The Zymogen Form of Caspase-1 Is Required to Fine Tune Excessive Cell-Intrinsic Inflammation in Acute Myeloid Leukemia

Acute Myeloid Leukemia (AML) is characterized by the expansion of clonally-derived mutant hematopoietic stem and progenitor cells. Many patients do not respond to standard chemotherapy because AML cells acquire mutations that exploit inflammatory and cell death pathways, allowing them to evade cell death. Targeted therapies are urgently needed to block AML cell pro-survival and inflammatory signaling for more effective outcomes. One promising area of interest is Caspase-1 (CASP1), a cysteine-aspartic acid protease responsible for cleaving the precursors of interleukin-1β (IL-1β) and Gasdermin D, which induces pyroptosis, into their active mature peptides. In myeloid malignancies, IL-1β levels are significantly elevated, and pyroptosis has been linked to ineffective hematopoiesis as observed in MDS, thereby implicating CASP1. CASP1 is typically expressed as a zymogen (Pro-CASP1) that can be cleaved into an active enzyme. In this report, we present a novel and unexpected role for Pro-CASP1, which appears to be independent of its proteolytic function, in MDS/AML leukemic cells.

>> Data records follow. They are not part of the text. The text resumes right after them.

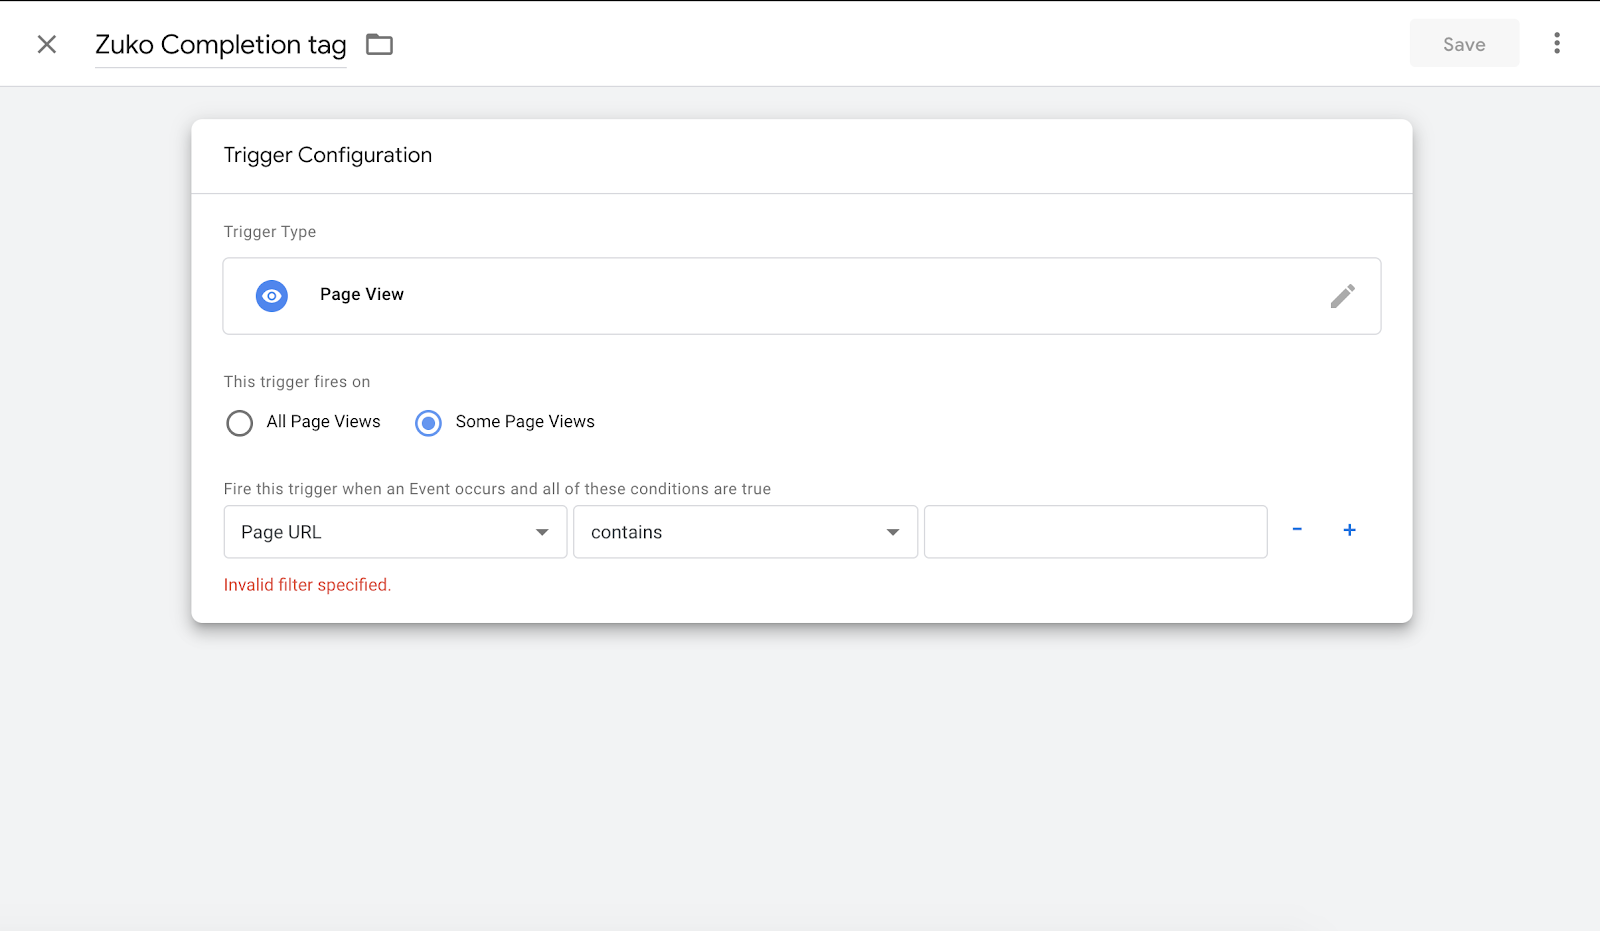Open the three-dot more actions menu
Image resolution: width=1600 pixels, height=931 pixels.
pos(1556,43)
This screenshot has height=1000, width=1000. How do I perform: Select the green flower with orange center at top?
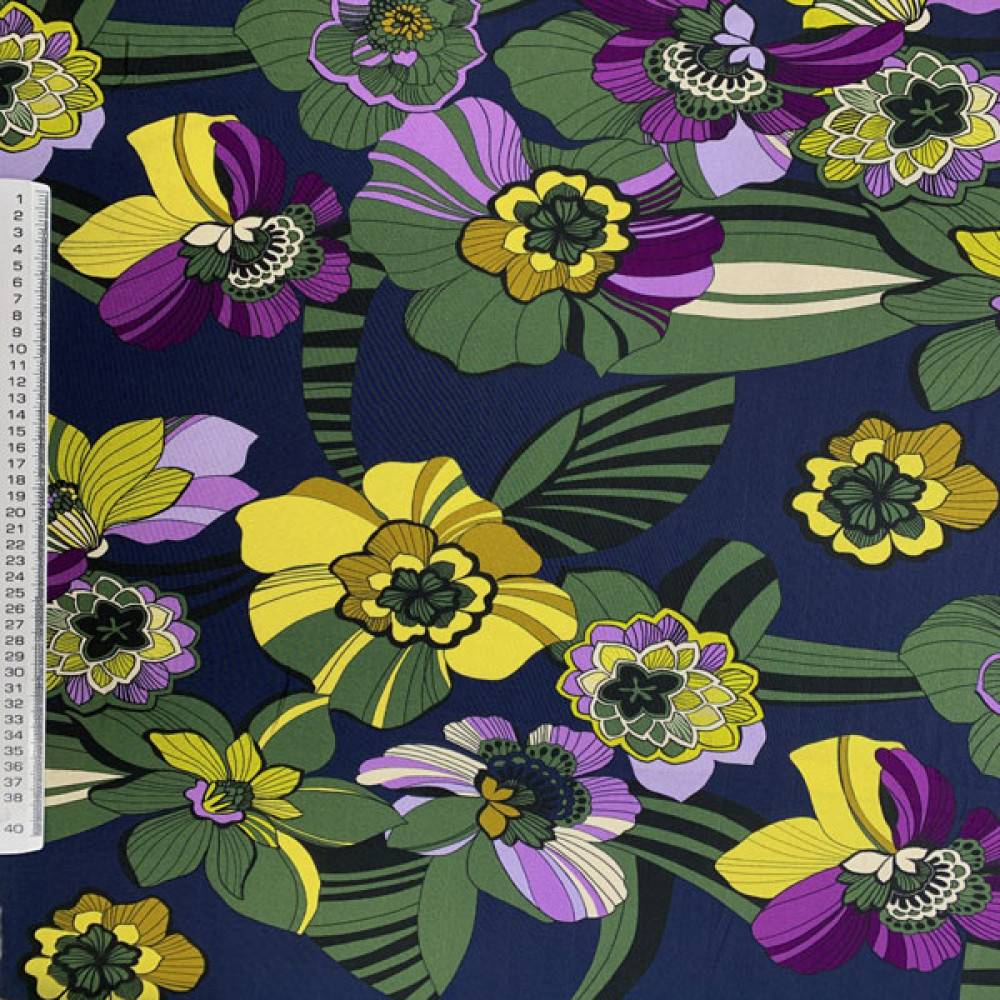(x=400, y=45)
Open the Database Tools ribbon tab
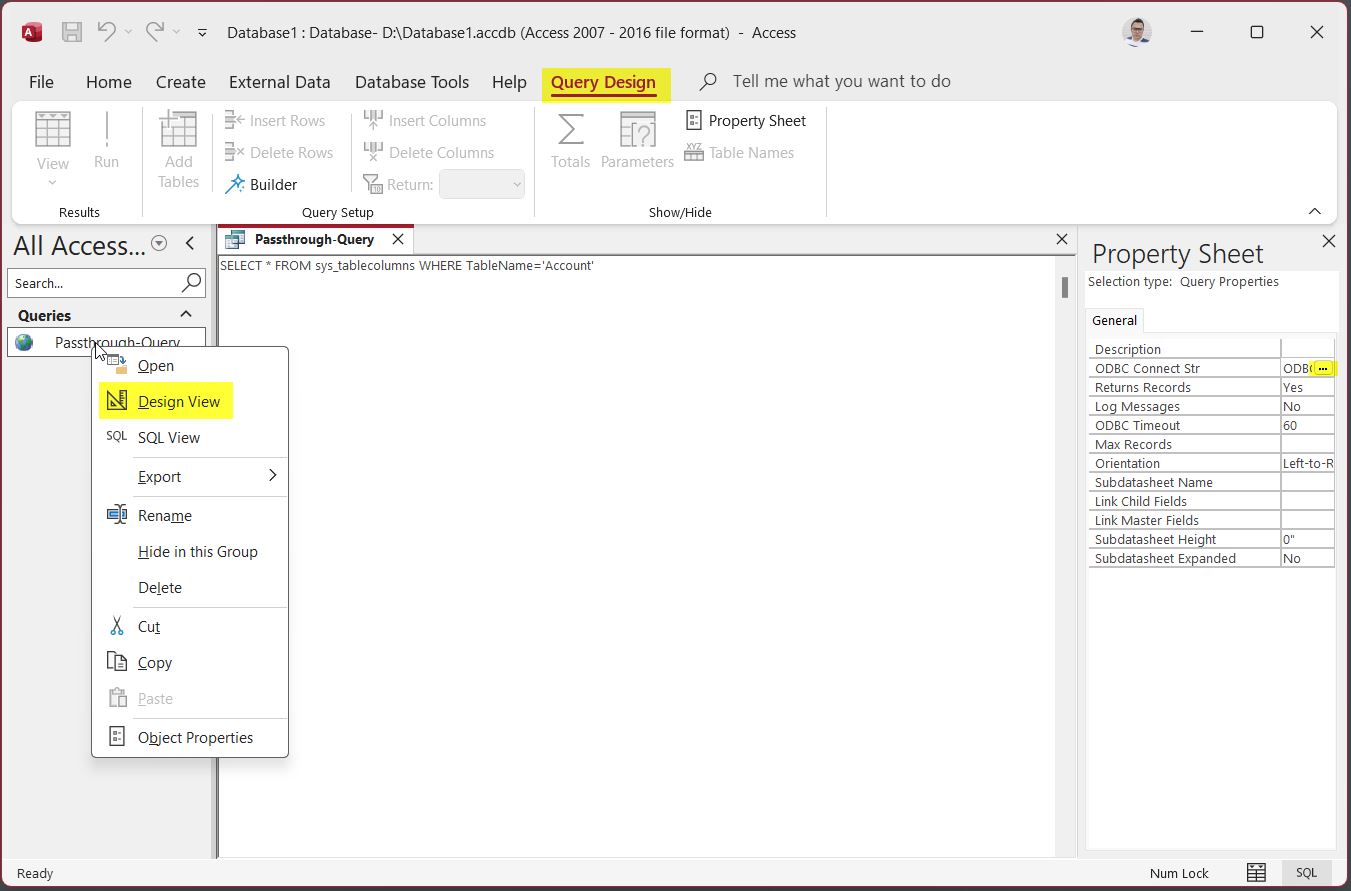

Pyroptosis, an inflammatory cell death mechanism, is driven by CASP1-mediated osmotic lysis and IL-1b secretion. Notably, CASP1 expression is significantly higher in AML patients compared to healthy hematopoietic cells, and elevated CASP1 expression in AML patients correlates with shorter overall survival. In leukemic cells, CASP1 primarily exists in its zymogen form, lacking the ability to induce pyroptosis. It is thus unexpected that elevated CASP1 expression, which typically leads to heightened susceptibility to pyroptotic cell death, does not result in pyroptosis in leukemic cells, and the underlying mechanisms for this evasion remain unknown.

To investigate Pro-CASP1's significance in AML cells, we used CRISPR-Cas9 to create Pro-CASP1 knockout (Pro-CASP1 KO) human isogenic MDS and AML cell lines (THP1 and MDSL). Pro-CASP1 KO MDS/AML cells showed reduced cell growth and leukemic colony forming potential in methylcellulose compared to isogenic WT control cells. When Pro-CASP1 KO THP1 AML cells were transplanted into immunocompromised mice, the loss of Pro-CASP1 significantly reduced leukemic cell burden and extended overall survival. We next preformed experiments to probe the mechanism of action of Pro-CASP1 in AML cells. Previous studies suggest that Pro-CASP1 can function as a scaffold to elicit downstream signaling without cleaving into its activated form. The functional defect in Pro-CASP1 KO THP1 AML cells was rescued with full-length Pro-CASP1, but not with a scaffolding mutant of CASP1, indicating a specific dependency of leukemic cells on the zymogen form of CASP1. To precisely delineate which domains of Pro-CASP1 are essential for AML, we performed a tiled CRISPR dropout screen in MDSL and THP1 cells. The results showed similar CRISPR-Knockout High Sensitivity (CKHS) domain footprints in both cell lines mapping to the N-terminal CARD and the Inter-Domain Linker (IDL) domains. These results indicate that Pro-CASP1's proteolytic function was found to be dispensable, whereas the CARD domain, a scaffolding region, was crucial for leukemogenesis.

We next investigated how loss of Pro-CASP1 affects inflammatory signaling in AML cells. Deletion of Pro-CASP1 in THP1 AML cells led to excessive and constitutive activation of NF-kB as indicated by nuclear translocation and phosphorylation of p65/RelA. Restoring NF-kB regulation using the inhibitor of kappa B (IkB) super-repressor (IkB-SR) was sufficient to reverse the leukemic progenitor defect and cell viability in Pro-CASP1 KO AML cells. These findings suggest that Pro-CASP1 is required for AML cells to finetune canonical NF-kB activation. Conversely, loss of Pro-CASP1 results in excessive NF-kB activation that is incompatible with AML, consistent with previous observations (Ellegast et al., Cancer Discovery 2022). In summary, Pro-CASP1 serves as a critical signaling hub, fine-tuning NF-kB pathways independently of its proteolytic function in leukemic cells. Its loss exposes leukemic cells to functional and therapeutic vulnerabilities.